REQUIRED ACTION - Find every line in the data that contains the word "target". Return each of those lines.

EXERCISE INPUT -
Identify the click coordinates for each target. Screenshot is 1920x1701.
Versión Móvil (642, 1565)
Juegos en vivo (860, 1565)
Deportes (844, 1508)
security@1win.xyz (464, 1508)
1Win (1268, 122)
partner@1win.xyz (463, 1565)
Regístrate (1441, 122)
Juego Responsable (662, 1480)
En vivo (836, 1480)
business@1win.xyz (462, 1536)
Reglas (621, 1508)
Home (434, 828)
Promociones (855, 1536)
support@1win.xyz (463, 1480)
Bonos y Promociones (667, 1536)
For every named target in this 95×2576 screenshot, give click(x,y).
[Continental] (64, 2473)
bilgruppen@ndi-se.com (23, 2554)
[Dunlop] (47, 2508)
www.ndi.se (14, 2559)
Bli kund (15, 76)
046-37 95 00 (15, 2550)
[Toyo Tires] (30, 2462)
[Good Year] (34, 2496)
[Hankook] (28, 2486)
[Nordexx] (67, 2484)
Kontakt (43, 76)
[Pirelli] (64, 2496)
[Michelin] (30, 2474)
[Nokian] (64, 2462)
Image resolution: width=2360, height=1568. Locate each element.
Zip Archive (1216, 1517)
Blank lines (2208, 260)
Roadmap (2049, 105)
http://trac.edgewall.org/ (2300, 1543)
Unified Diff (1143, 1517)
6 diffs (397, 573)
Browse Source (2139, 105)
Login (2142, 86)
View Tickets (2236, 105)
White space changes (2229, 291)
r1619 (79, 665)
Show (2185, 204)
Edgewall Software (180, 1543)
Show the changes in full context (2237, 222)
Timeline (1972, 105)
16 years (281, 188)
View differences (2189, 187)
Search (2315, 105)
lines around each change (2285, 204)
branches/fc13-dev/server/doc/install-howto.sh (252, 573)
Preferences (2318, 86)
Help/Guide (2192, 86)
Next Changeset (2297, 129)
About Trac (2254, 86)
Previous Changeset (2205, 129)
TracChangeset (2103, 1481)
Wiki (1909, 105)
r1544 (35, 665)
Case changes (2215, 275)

OUTPUT OF THE TASK -
Identify the click coordinates for each target. Screenshot is 1920x1701.
For every named target in this 95×2576 screenshot, give click(x,y).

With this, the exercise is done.